Bien sûr, ces cocktails mortels étaient essentiellement consommés par ceux qui n’avaient pas les moyens de s’offrir des alcools de bonne qualité pour cause de prohibition ou, s’ils en avaient les moyens, par ceux qui ne disposaient plus d’aucun réseau d’approvisionnement pour cause de prohibition ; c’est-à-dire les ruraux. Dans les grandes villes et pour les portefeuilles les mieux étoffés, la mafia assurait l’approvisionnement. Les speakeasies sont devenus de véritables institutions, à tel point qu’en 1930, on en comptait environ 30 000 rien qu’à New York ; parmi lesquels le fameux 21 Club où il n’était pas rare de croiser le maire de la grosse pomme en personne. Avant la prohibition, on estimait qu’un buveur américain consacrait en moyenne 17 dollars par an à l’achat de boissons ; en 1930, ce budget était passé à 35 dollars de 1930 (437 dollars actuels).

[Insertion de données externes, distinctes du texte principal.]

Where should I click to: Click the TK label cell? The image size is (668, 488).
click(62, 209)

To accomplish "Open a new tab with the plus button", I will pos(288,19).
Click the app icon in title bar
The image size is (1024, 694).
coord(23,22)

Au total, on estimait le marché clandestin à plus de 37 milliards de dollars actuels. Un marché si lucratif attise de toute évidence les rivalités mais là où des entreprises privées dans un État de droit se livreraient une concurrence acharnée mais pacifique, des organisations maffieuses dans un État corrompu préfèrent se livrer une guerre des gangs en bonne et due forme. Dès son entrée en vigueur, la prohibition va ainsi s’accompagner d’une explosion spectaculaire des activités criminelles : une étude menée sur les 30 première villes des États-Unis concluait à une augmentation de 24% rien qu’entre 1920 et 1921. Frankie Yale et Al Capone massacreront ainsi leurs concurrents irlandais à New York et Chicago respectivement avant que la lutte n’oppose les italiens entre eux (Masseria contre Maranzano) et n’aboutisse à la formation des cinq familles en 1931.

Résumons : la prohibition n’a pas fait baisser la consommation d’alcool au États-Unis ; c’est même le contraire : elle l’a fait exploser en quantité, en alcoolémie et en dangerosité. Elle a privé des milliers d’Américains de leurs emplois, elle a fait exploser les budgets fédéraux destiné à la faire appliquer, elle a permis aux organisations criminelles de devenir plus puissantes qu’elles ne l’avaient jamais été, elle a fait exploser la criminalité et a considérablement grevé le budget des ménages américains. En 1933, fort de cette expérience peu concluante, le gouvernement des États-Unis rappelle le XVIIIème amendement et met ainsi fin à cette politique aussi stupide que nocive. Il faudra attendre 1971 pour que Richard Nixon, probablement le pire président qu’aient jamais eu les États-Unis, décide de remettre le couvert en déclarant sa guerre contre les drogues. Mêmes causes, mêmes effets.